Fakkir Mohamed Ibrahim Kalifulla, J.

1. This appeal at the instance of A1, who is the appellant herein, is directed against the judgment of the Division Bench of the Madras High Court dated 16.08.2007, passed in Criminal Appeal No.434 of 2006.

2. Brief facts which are required to be stated are that the appellant is the husband of the deceased Gulsara Banu. Along with the appellant, his parents were also proceeded against, who were arrayed as A2 and A3. All the three accused were charged for offences under Sections 498(A), 302 and 201 of I.P.C. The parents of the appellant viz., A2 and A3 were found guilty of the offences under Section 498(A) of I.P.C. as well as under Section 4 of the Dowry Prohibition Act, 1961. A2 who was also charged under Sections 302 and 201 of I.P.C. was acquitted of those charges. A2 and A3 have already undergone the sentence, even while the appellant's appeal was preferred before the High Court. The High Court therefore dealt with the case of the appellant alone.

3. As far as the occurrence is concerned, the appellant got married to the deceased on 27.07.1997. They were living in a rented premises belonging to P.W.3 at Kurumanthur. It was a portion of the house. The occurrence took place in the morning hours of 12.08.2004. P.W.1 is the complainant who is the father of the deceased. According to him, he received a phone call from the accused at 3.00 p.m. stating that the deceased complained of stomach pain and wanted him to come over to Kurumanthur immediately. Such information was also passed on to P.W.2, uncle of the deceased, by around 3.30 p.m. and he also immediately rushed to Kurumanthur which was just 50 kms away from his place. After P.W.1 reached the place of occurrence at around 10.00 p.m., he found strangulation marks on the neck of the deceased. He preferred Ex.P-1- Complaint, before the All Women Police Station, Gobichetipalayam. The Complaint was lodged with P.W.13, the Inspector of Police of the said police station.

4. P.W.13 registered the said complaint in Crime No.5 of 2004 for the offences under Section 498(A) of I.P.C. and Section 174 of Cr.P.C. and sent the Express Report to the Judicial Magistrate No.II, Gobichetipalayam. She stated to have inspected the place of occurrence and conducted the Inquest over the dead body between 2.30 a.m and 5.30 a.m. in the presence of Panchayatdars and prepared Ex.P-17-Inquest report. She recorded the statements of P.Ws.1 to 4 and other witnesses and sent the dead body of the deceased along with Ex-P-4 requisition through P.W.11 woman police constable to the Government Hospital, Gobichetipalayam for postmortem.

She recovered M.Os.1 to 4 and M.O.7 in the presence of witness P.W.7. She forwarded M.Os.9 to 14 along with Form-95 through P.W.11. After examining P.W.1, P.W.3, P.W.4 and P.W.5 on 15.08.2004 and after recording their statements it came to light that it was not a case of suicide and therefore P.W.13 altered the offences under Sections 498(A), 302 r/w 201 of I.P.C. and prepared Ex.P.18-Special Report and forwarded the same to the Court again.
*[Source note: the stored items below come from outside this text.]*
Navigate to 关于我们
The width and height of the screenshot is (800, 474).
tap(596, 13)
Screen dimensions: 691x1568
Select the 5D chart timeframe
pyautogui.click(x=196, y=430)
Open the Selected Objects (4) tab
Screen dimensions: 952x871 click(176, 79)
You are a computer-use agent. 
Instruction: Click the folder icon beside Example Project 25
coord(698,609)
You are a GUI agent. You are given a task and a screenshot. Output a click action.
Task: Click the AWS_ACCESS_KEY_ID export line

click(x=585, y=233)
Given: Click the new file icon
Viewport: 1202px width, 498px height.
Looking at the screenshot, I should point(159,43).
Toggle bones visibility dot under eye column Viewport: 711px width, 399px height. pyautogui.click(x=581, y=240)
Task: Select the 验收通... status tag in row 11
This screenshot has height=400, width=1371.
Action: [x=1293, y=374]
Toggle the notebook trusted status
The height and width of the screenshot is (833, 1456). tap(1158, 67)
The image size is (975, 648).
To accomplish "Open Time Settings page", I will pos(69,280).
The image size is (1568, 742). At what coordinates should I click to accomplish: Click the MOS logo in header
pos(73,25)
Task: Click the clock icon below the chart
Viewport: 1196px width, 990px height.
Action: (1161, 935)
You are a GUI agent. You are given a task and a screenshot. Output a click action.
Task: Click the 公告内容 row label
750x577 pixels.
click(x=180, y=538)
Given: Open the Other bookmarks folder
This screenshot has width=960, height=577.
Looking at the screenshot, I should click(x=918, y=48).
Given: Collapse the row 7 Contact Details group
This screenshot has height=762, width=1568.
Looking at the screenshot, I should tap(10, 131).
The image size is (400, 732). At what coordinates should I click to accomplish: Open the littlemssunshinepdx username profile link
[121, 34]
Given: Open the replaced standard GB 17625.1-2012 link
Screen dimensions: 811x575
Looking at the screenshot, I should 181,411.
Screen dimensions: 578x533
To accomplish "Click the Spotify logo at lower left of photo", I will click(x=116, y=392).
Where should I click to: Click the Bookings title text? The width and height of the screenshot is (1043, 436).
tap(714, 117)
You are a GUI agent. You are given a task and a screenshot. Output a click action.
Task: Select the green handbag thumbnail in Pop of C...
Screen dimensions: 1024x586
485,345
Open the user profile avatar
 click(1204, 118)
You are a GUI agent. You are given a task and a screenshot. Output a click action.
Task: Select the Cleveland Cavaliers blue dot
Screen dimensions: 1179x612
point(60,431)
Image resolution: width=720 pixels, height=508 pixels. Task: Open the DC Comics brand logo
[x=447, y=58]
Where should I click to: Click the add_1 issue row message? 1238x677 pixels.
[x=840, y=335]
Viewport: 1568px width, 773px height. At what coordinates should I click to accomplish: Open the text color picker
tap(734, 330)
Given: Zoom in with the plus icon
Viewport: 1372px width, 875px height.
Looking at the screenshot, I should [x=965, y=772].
The accused were arrested thereafter on 16.08.2004 at 9.45 p.m. With the admissible portion of the confession of the appellant in Ex.P-9, P.W.13 recovered T.V.S.50 brake cable wire M.O.8 from the workshop of the appellant. She also recovered green colour wire M.O.7 at the instance of the appellant in the presence of P.W.10.

5. P.W.9 who conducted the postmortem, issued Ex.P-8- Postmortem Report on 13.08.2004. In Ex.P-8, P.W.9 reserved his opinion awaiting chemical analysis report. Chemical analysis report Ex.P-6 was issued by the Professor of Forensic Medicine and District Police Surgeon, Coimbatore in which inter alia it was stated "HPE poison was detected Hyoid Bone intact. Death may be due to Asphyxia due to Straglets." After the receipt of the aforesaid report, P.W.9 expressed his opinion that the death was due to strangulation. The appellant along with A2 and A3 were charged for offences under Sections 498(A), 302 read with 201 as well as Section 4 of the Dowry Prohibition Act, 1961. As stated earlier, we are concerned only with the appellant who was the first accused.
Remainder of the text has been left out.